== Supplied material ==
___
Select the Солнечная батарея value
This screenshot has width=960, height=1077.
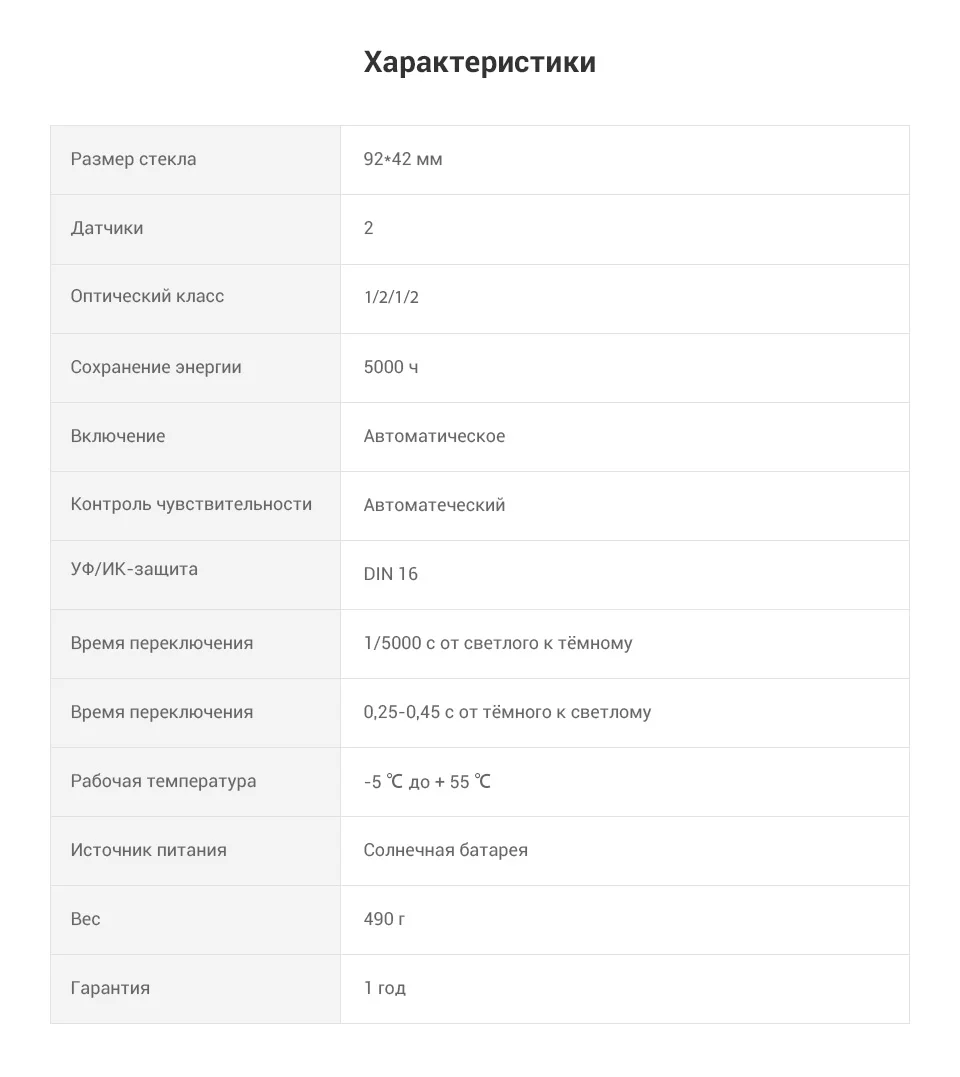click(446, 850)
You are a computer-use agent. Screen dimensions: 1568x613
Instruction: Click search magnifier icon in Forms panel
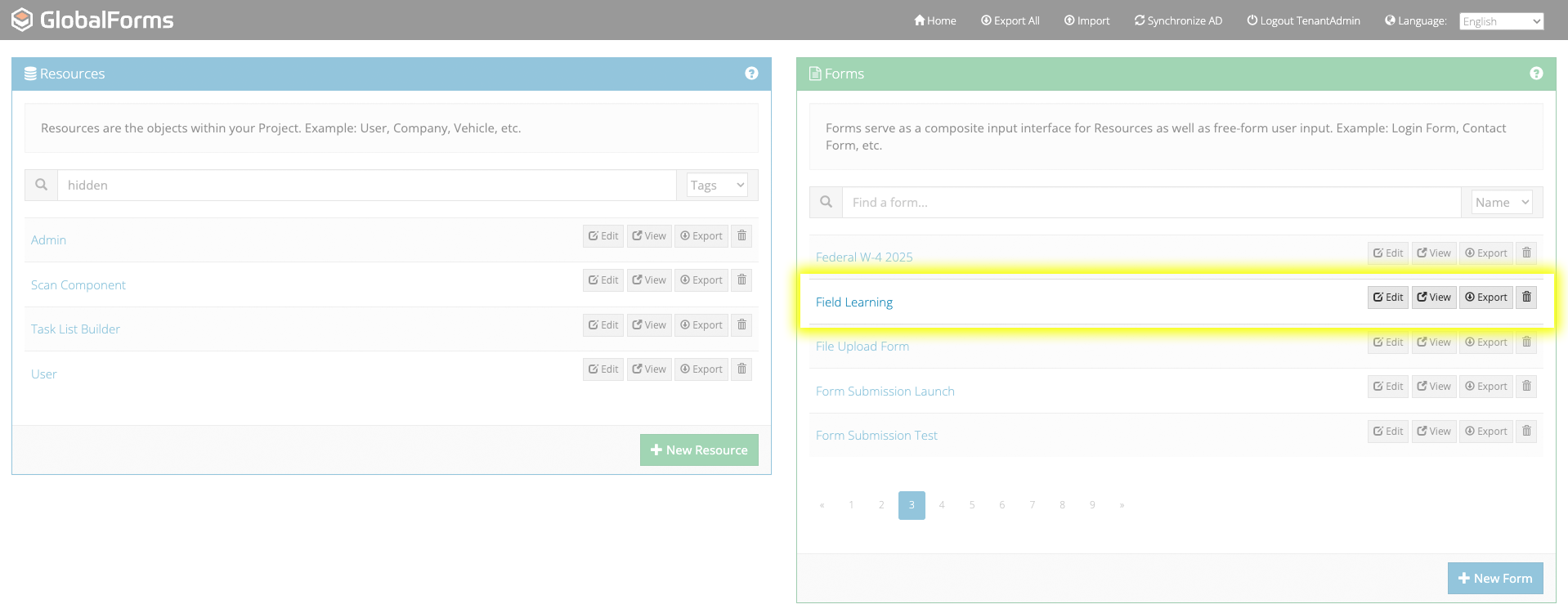click(826, 203)
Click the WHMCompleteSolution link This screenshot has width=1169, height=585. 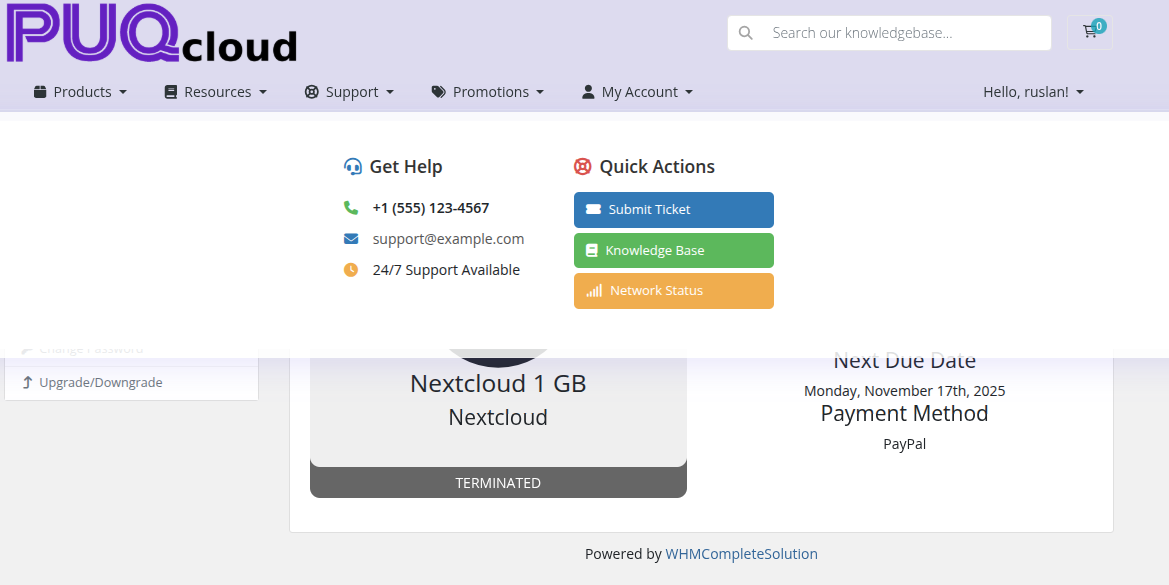[741, 553]

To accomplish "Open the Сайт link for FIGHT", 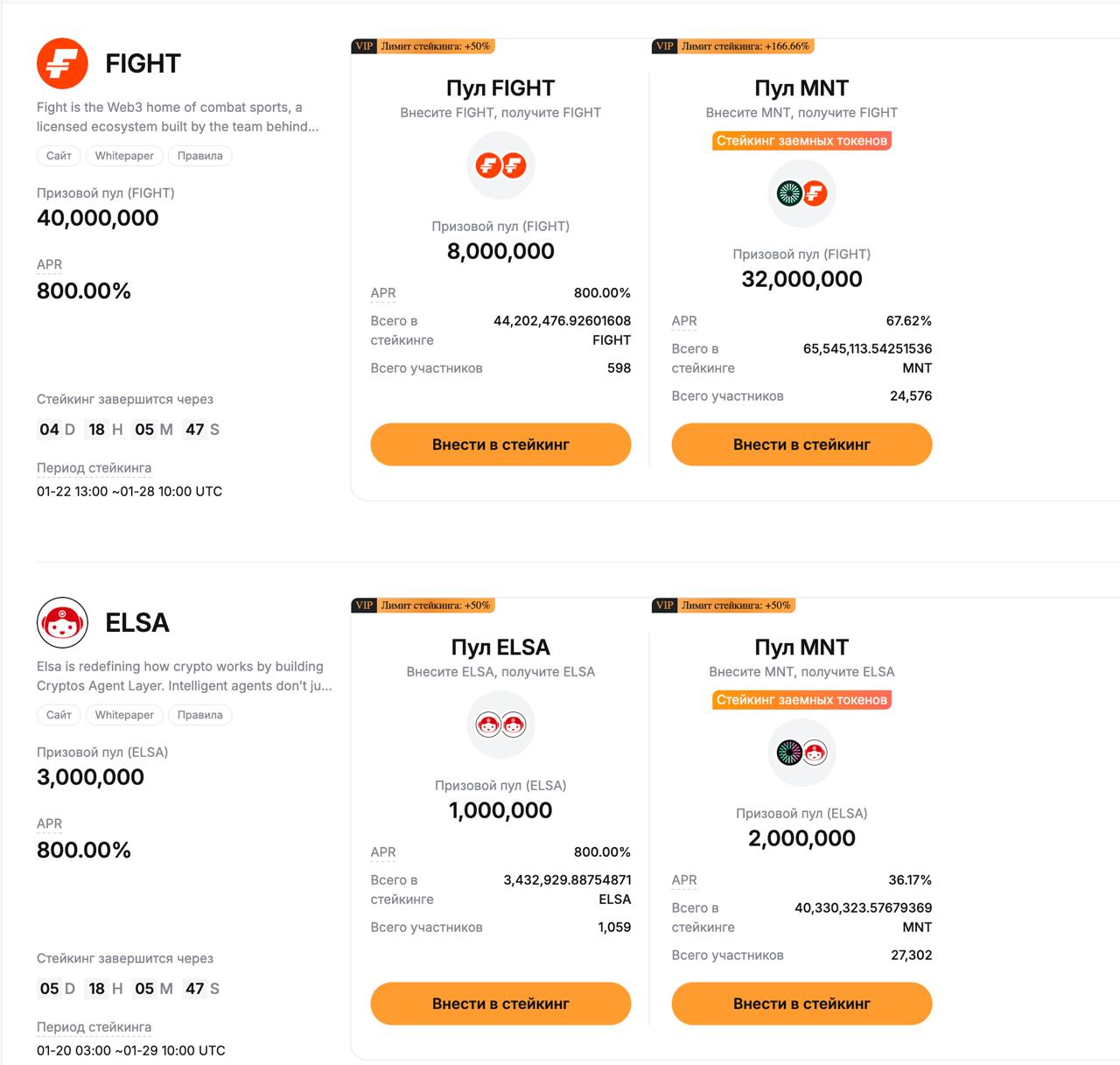I will pyautogui.click(x=58, y=155).
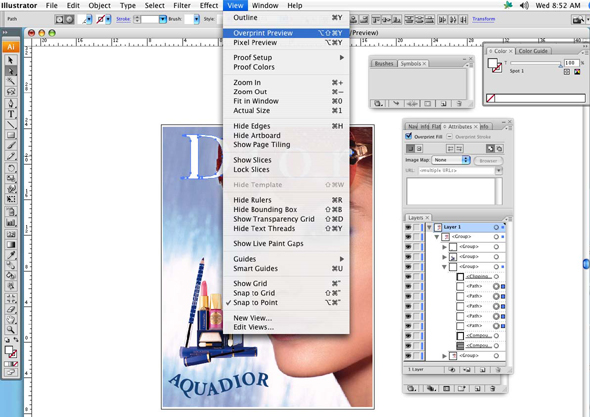Click the tint percentage input field
The width and height of the screenshot is (590, 417).
click(x=571, y=63)
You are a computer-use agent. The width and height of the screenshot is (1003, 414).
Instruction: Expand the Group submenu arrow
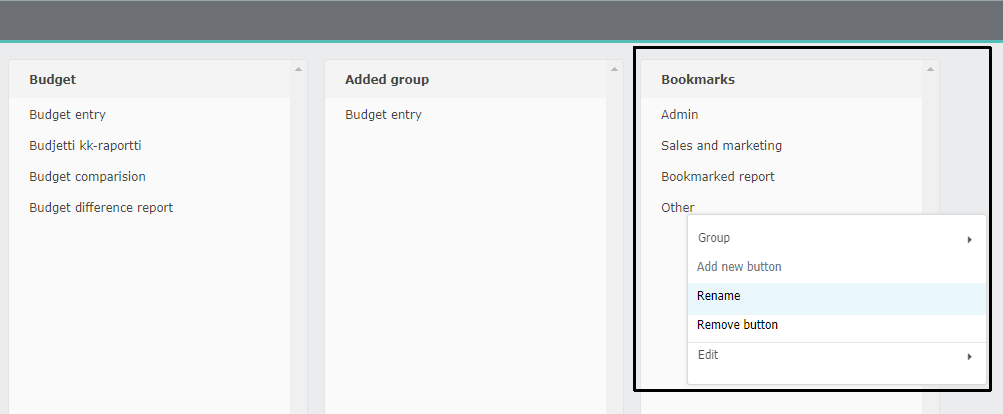(970, 240)
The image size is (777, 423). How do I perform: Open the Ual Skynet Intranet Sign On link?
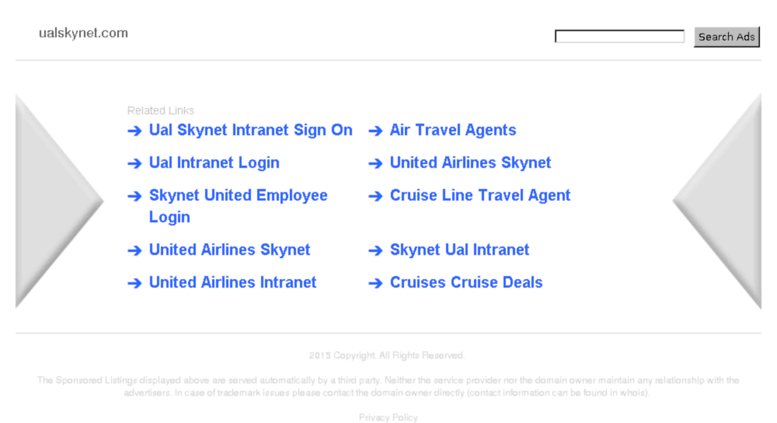click(250, 130)
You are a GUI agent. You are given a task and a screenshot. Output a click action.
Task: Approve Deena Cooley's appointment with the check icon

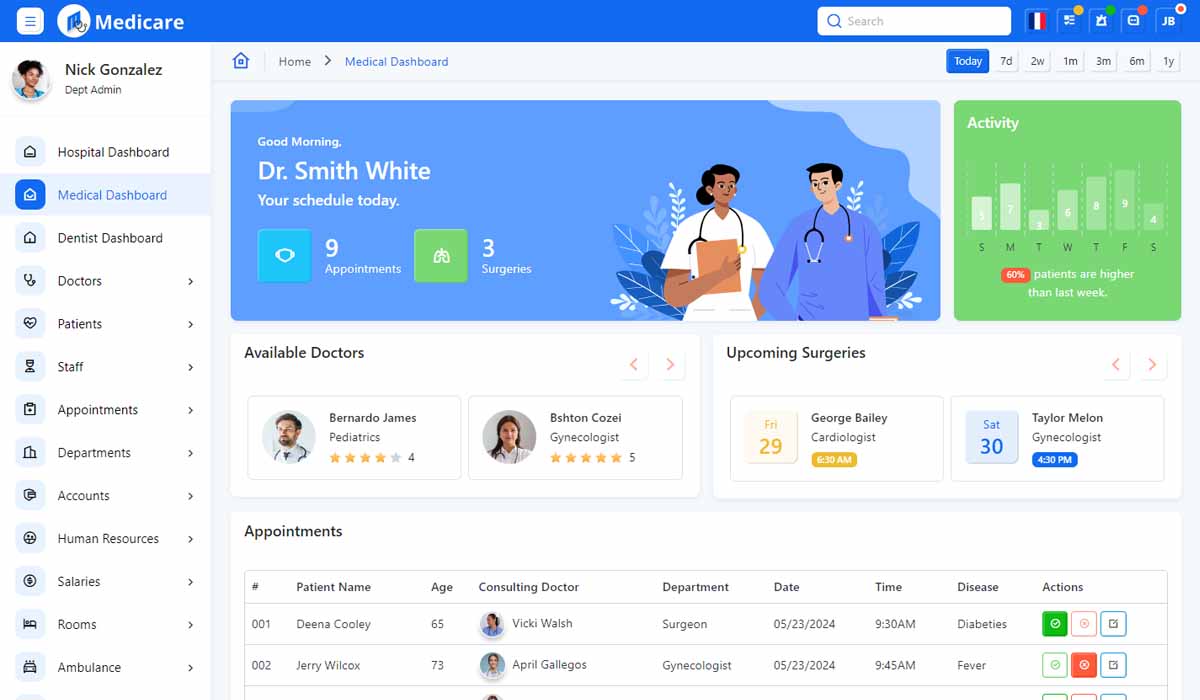point(1054,623)
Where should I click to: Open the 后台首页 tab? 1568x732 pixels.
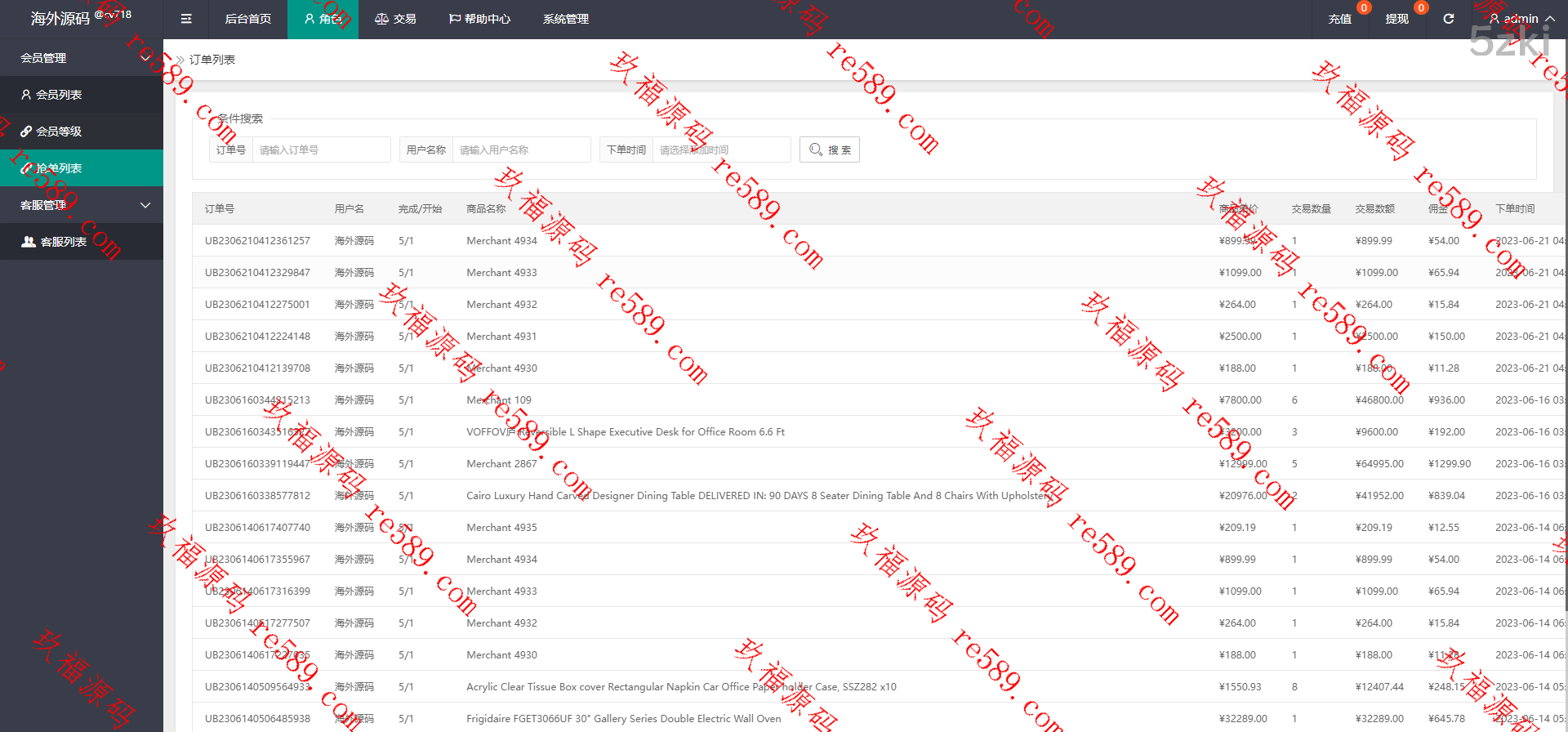[x=247, y=19]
___
== What this task involves ==
Could you set down word for word each line from the one holding "You are a GUI" through the end of the material above, without any pictures?

== Output for this task ==
You are a GUI agent. You are given a task and a screenshot. Output a click action.
Task: Approve Deena Cooley's appointment with the check icon

point(1054,623)
Where should I click to: Open the 后台首页 tab? 1568x732 pixels.
[x=247, y=19]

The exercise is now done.